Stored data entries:
++++

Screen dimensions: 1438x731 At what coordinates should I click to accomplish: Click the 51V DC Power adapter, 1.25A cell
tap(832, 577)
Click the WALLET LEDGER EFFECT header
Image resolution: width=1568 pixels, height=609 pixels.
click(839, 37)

++++

*WHAT TO PRODUCE:* Reproduce the data shown above exactly, including every line.

*ANSWER SPACE:*
Screen dimensions: 1438x731 At what coordinates should I click to accomplish: Click the 51V DC Power adapter, 1.25A cell
tap(832, 577)
Click the WALLET LEDGER EFFECT header
Image resolution: width=1568 pixels, height=609 pixels.
click(839, 37)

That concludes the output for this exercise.